La trop courte vie (ou devrais-je dire trop longue au regard de son long, très long calvaire) de Marina s’est arrêtée peu de temps après avoir prononcé ces quelques mots, ultime tentative d’une enfant martyre âgée de 8 ans de communiquer avec ce monde d’adultes qui tour à tour la rejette, la maltraite, l’évite, la soupçonne, la juge, elle, qui, veut simplement être aimée, rire, s’amuser, partager, vivre avec l’insouciance et la candeur nécessaire de son âge. Ses rêves sont probablement peuplés d’aventures extraordinaires et de princesses magnifiques mais aussi, plus certainement, de rires, d’amour et de bonheur avec les siens…
De quoi auront été fait ses derniers rêves, nous ne le saurons jamais, elle est décédée cette nuit d’été là entre 01h00 et 04h00 du matin au terme d’énièmes violences. Marina a emporté avec elle ses rêves, ses espoirs, sa candeur, son amour pour les autres, ses incompréhensions également, sa douleur évidemment, qu’aura-t-elle capté de ce passage sur notre terre, au milieu de ces adultes lâches, violents, de cette société impassible, de cette administration incapable, qu’aura-t-elle compris de notre incapacité à l’aider, la défendre, à l’aimer ???...

• _Consigne_
Indiquez, s'il vous plaît, entre quelles heures Marina est décédée selon l'extrait. Le matériel qui suit n'est pas utile ici.

• _Matériel_

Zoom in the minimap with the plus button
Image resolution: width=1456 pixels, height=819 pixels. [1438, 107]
--
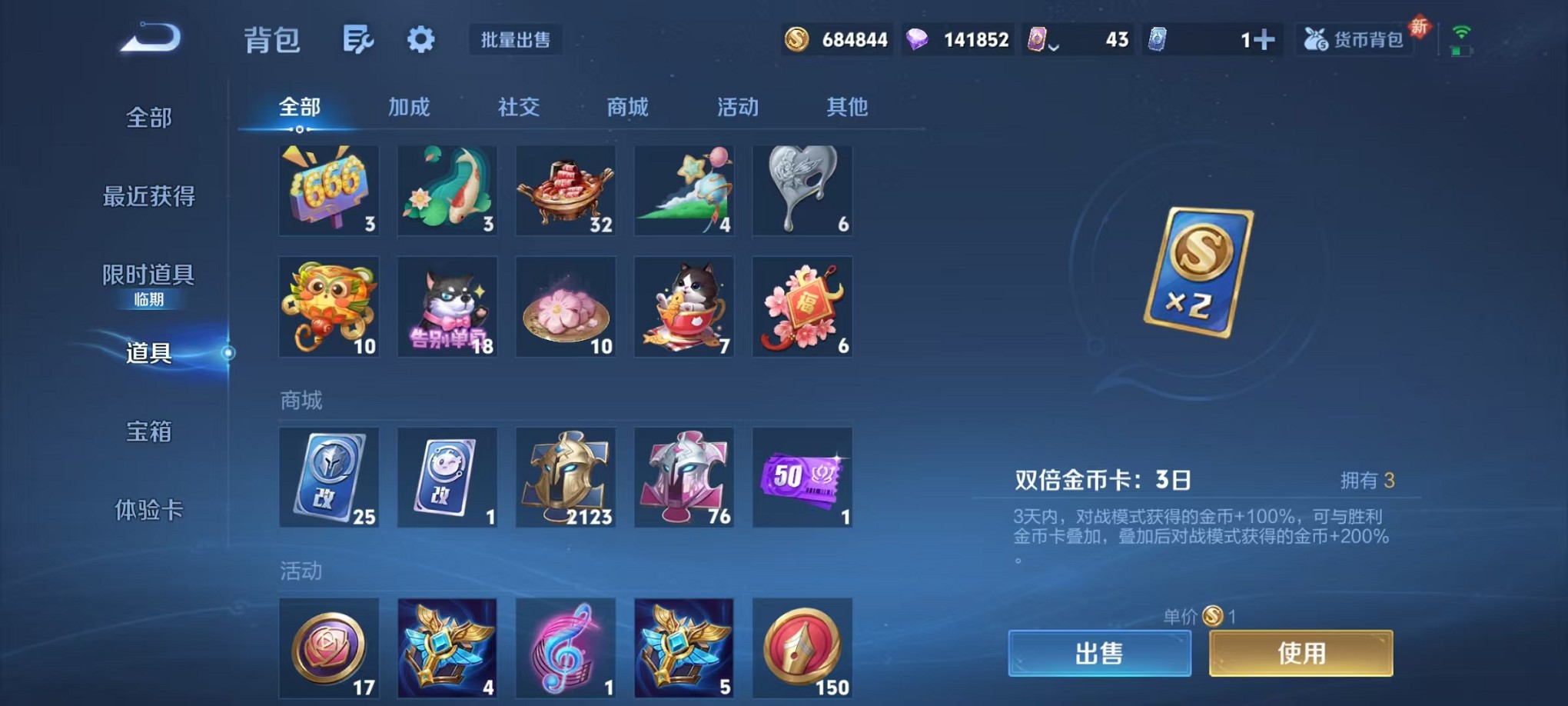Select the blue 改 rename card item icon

• _Réponse attendue_
Entre 01h00 et 04h00 du matin.